[Stored records]
- - -
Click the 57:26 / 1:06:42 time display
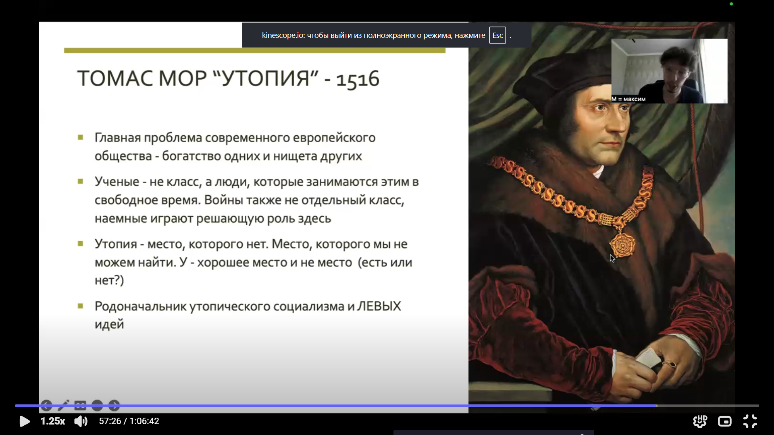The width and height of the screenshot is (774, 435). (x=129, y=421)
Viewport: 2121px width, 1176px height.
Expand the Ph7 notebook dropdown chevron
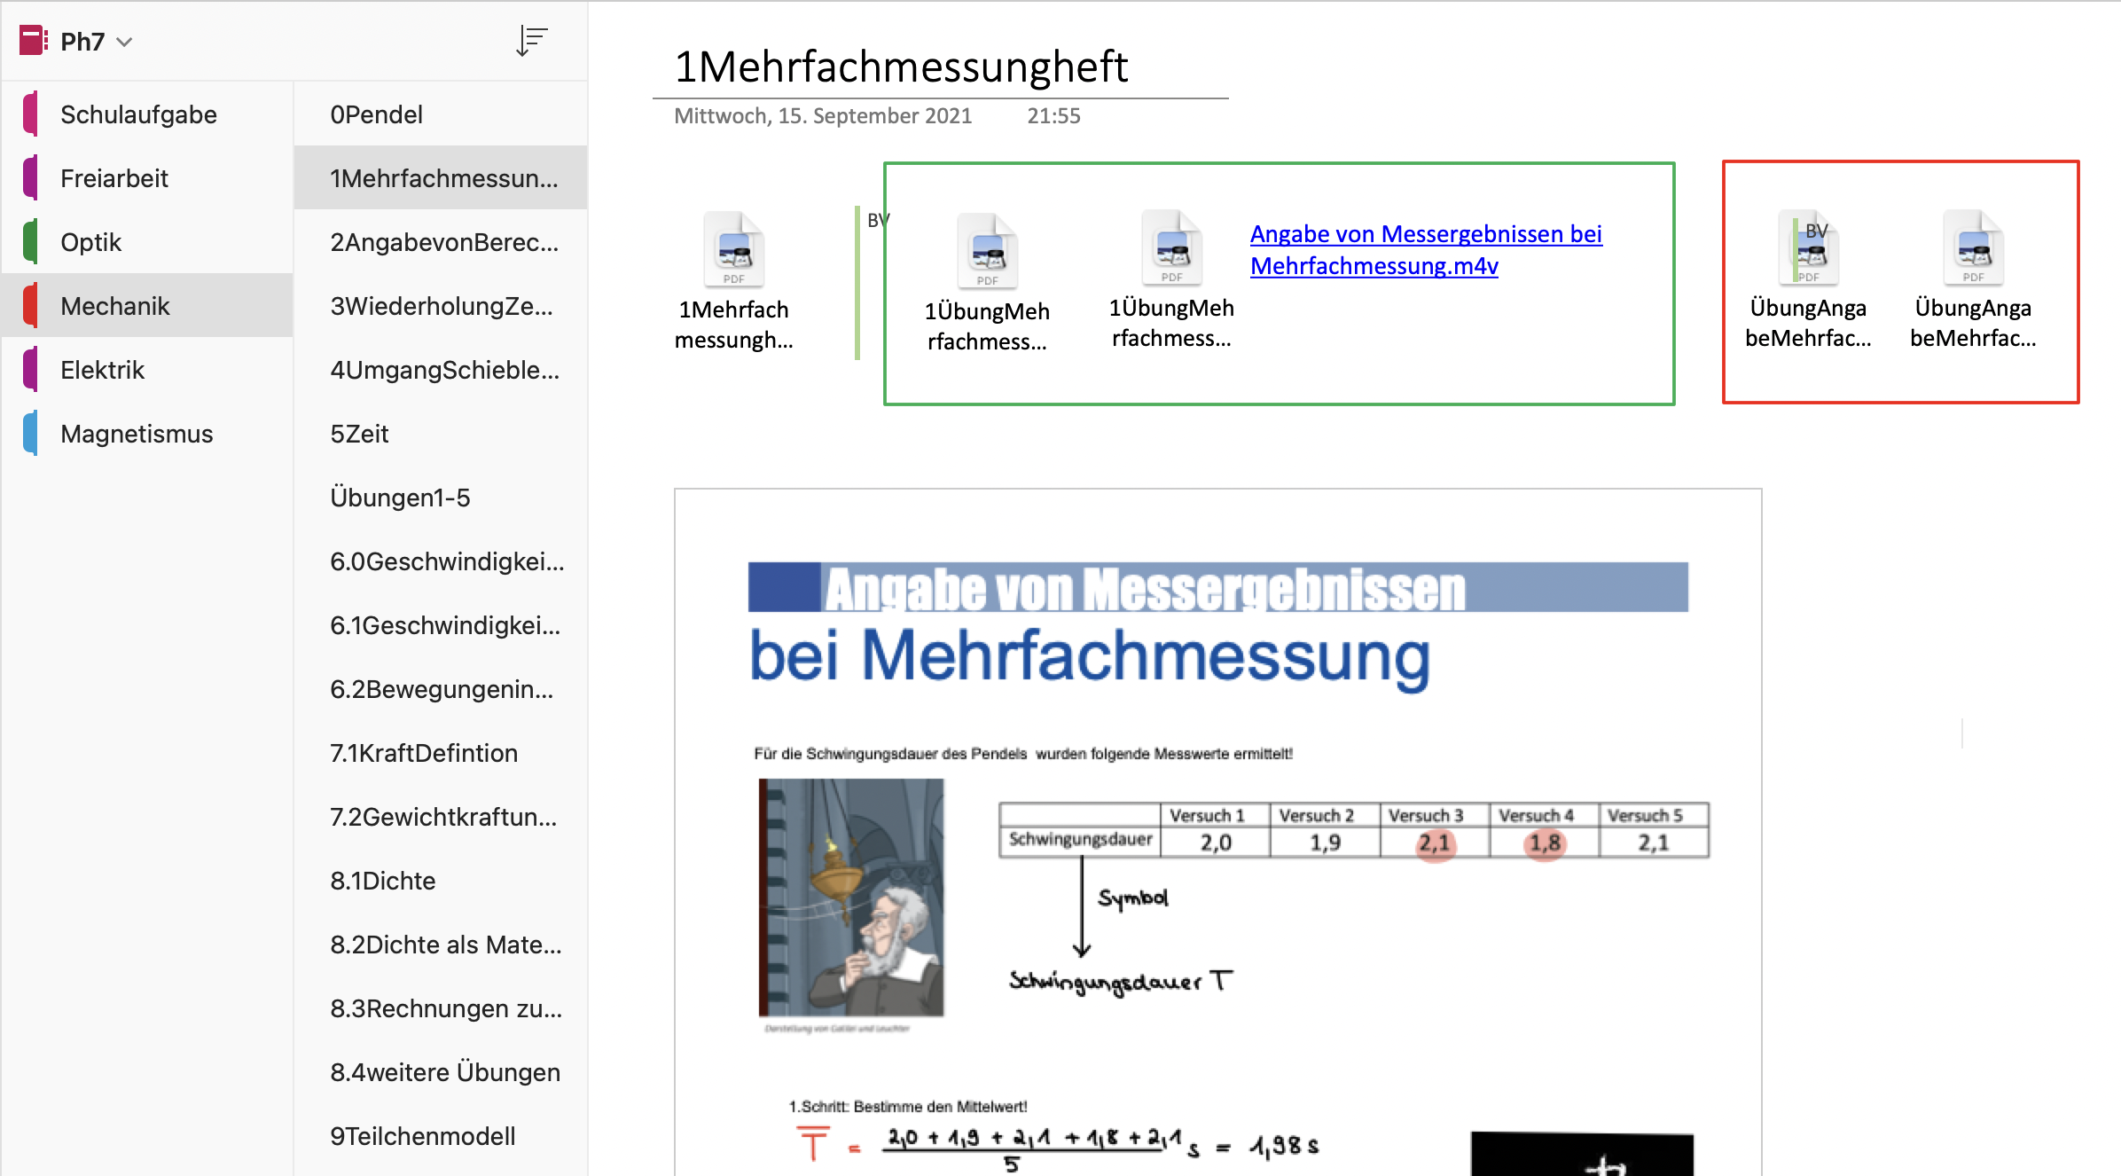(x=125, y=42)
- - -
--- REQUIRED WORK ---
Before copying, set the pictures aside; then give the records again exactly.

--- ANSWER SPACE ---
Click the 57:26 / 1:06:42 time display
The width and height of the screenshot is (774, 435). (x=129, y=421)
Viewport: 2121px width, 1176px height.
Expand the Ph7 notebook dropdown chevron
(x=125, y=42)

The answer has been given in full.